Re-throwing means that code calling your EJBs will be littered with catching code that will typically not mean anything to the calling class. n.b. throwing checked exceptions from EJB methods will mean that you are responsible for manually rolling back any transactions.
But sometimes it is OK! Like if you have a piece of code that does something 'extra', which you really don't care about, and you don't want it to blow up your application. For example, I worked on a large application recently where our business partners wanted a certain daily transaction to be summarized in a new log file. They explained that the log wasn't all that important to them, and that it did not qualify as a requirement. It was just something extra that would help them make sense of the data being processed. They did not need it, because they could get the information elsewhere. So that is a rare case where it is perfectly fine to catch and swallow exceptions.
I also worked at a company where all Throwables were caught, and then rethrown inside a custom RuntimeException. I would not recommend this approach, but just pointing out that it is done.
Isn't it another valid scenario to ensure that a thread keeps alive catching exception inside it?

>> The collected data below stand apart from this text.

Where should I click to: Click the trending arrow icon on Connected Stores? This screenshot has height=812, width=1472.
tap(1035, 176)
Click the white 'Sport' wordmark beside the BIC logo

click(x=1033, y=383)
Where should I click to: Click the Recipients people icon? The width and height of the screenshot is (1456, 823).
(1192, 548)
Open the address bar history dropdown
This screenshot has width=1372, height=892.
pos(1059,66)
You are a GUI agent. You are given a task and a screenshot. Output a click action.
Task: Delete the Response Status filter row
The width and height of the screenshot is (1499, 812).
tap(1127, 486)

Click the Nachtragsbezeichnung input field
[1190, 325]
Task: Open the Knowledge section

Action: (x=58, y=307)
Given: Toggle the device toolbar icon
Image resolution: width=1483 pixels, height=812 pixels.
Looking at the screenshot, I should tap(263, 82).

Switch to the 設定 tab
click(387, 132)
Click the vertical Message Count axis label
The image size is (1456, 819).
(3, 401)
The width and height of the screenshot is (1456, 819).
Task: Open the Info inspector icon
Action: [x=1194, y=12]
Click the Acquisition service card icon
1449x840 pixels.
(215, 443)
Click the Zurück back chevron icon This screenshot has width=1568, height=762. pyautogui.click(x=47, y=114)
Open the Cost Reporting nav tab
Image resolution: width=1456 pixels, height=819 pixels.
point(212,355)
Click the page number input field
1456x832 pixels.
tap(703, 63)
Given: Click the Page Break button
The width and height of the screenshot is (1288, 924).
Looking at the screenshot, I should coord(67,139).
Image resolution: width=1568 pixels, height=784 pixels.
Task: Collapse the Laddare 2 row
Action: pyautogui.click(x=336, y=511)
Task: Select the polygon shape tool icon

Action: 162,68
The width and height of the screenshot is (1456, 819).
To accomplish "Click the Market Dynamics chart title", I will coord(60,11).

Thread shouldRunWhenApplicationRuns = new Thread() {
#Override
public void run() {
try {
// do something that should never end
} catch (Exception ex) {
// log it
}
};
shouldRunWhenApplicationRuns.start();
Sonar has also a good Explanation, why this is not a good idea, and how it can be prevented:
https://rules.sonarsource.com/java/RSPEC-2221
Catching Exception seems like an efficient way to handle multiple possible exceptions. Unfortunately, it traps all exception types, both checked and runtime exceptions, thereby casting too broad a net. Indeed, was it really the intention of developers to also catch runtime exceptions? To prevent any misunderstanding, if both checked and runtime exceptions are really expected to be caught, they should be explicitly listed in the catch clause.